══ DATA RECORDS
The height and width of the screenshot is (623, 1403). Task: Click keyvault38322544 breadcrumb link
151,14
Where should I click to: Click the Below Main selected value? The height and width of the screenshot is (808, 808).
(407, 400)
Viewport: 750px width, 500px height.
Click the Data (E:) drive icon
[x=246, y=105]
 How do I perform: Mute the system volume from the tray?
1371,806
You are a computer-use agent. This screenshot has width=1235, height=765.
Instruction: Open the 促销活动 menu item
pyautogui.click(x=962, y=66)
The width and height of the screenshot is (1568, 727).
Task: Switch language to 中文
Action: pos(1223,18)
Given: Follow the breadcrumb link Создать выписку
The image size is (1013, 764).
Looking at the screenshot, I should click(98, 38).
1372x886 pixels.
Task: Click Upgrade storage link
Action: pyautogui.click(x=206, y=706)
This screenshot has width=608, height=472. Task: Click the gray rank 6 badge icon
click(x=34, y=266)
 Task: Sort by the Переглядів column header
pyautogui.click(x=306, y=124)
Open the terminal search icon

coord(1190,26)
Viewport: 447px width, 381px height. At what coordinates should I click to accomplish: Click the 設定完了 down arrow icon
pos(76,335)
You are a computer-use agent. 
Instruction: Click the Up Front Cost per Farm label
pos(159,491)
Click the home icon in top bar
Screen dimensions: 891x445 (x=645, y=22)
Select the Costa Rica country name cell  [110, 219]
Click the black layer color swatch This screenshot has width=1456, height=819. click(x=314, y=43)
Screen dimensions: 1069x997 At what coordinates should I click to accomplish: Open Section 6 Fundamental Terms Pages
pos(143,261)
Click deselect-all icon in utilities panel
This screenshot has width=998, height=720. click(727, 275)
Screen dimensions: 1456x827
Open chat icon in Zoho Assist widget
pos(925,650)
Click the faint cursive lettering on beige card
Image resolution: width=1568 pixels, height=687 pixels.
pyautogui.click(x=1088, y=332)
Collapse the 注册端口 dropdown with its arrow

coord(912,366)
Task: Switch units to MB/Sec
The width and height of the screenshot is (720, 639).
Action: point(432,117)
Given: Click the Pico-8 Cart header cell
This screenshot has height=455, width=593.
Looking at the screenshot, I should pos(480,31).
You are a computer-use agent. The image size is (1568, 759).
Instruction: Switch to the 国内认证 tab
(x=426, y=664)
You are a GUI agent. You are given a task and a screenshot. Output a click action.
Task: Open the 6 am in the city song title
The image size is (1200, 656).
════
Copy the records word for word, beginning with the line that contains "You are a GUI" and continuing through the end of the records.

_WRITTEN RESPONSE_.
You are a GUI agent. You are given a task and a screenshot. Output a click action.
Task: Open the 6 am in the city song title
The image size is (1200, 656).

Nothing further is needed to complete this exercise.